Publié le 21/10/2011
Si le capital osseux obéit à un déterminisme génétique, l’hygiène de vie et en particulier l’alimentation peuvent aussi avoir un rôle protecteur non négligeable. Véronique Coxam, directrice de recherche à l’INRA nous explique pourquoi la prévention nutritionnelle classique de l’ostéoporose doit évoluer.
Le généraliste : Quels nutriments ont fait leur preuve sur la santé osseuse ?

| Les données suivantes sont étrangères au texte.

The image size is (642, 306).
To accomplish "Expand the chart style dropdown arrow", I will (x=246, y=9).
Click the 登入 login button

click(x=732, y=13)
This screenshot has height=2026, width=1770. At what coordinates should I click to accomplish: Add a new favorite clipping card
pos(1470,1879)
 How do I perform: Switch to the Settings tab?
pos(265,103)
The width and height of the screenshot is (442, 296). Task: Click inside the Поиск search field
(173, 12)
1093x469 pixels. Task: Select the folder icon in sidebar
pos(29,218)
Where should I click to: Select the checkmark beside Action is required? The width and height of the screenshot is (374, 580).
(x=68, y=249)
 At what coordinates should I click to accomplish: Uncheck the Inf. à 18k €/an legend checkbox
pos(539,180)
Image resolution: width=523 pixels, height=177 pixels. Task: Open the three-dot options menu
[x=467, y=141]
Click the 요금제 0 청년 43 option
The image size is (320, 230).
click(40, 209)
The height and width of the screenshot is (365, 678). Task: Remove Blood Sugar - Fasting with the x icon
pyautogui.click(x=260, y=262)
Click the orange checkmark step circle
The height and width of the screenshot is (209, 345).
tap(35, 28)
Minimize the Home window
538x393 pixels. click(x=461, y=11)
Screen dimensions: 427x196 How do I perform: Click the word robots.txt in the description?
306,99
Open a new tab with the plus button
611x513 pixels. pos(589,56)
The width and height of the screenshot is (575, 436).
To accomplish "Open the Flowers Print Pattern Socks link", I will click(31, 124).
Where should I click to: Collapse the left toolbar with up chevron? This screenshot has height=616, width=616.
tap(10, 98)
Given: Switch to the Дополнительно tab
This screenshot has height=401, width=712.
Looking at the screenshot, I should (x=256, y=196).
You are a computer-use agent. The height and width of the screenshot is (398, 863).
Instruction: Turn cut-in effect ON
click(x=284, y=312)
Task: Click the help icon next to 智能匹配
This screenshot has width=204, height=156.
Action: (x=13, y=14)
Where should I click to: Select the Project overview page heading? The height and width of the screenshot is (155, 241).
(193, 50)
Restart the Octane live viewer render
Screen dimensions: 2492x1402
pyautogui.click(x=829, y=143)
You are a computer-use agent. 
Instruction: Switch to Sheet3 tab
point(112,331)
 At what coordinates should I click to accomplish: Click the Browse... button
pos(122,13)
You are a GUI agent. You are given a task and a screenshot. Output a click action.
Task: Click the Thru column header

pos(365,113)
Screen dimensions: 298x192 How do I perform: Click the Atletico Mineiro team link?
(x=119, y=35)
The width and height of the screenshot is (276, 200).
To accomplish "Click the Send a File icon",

Véronique Coxam : Le calcium et la vitamine D sont les seuls à bénéficier d’un dossier scientifique solide. C’est pourquoi la prévention de l’ostéoporose repose classiquement sur eux. Les enquêtes nutritionnelles rapportent d’ailleurs que leurs apports recommandés chez les sujets à risque ne sont pas toujours atteints. Selon l’étude Inca-2*, 78 % des plus de 50 ans sont en dessous des ANC en vitamine D et plus de la moitié des plus de 65 ans ne couvrent pas leurs besoins en calcium.

La suite de l’article est réservée aux abonnés.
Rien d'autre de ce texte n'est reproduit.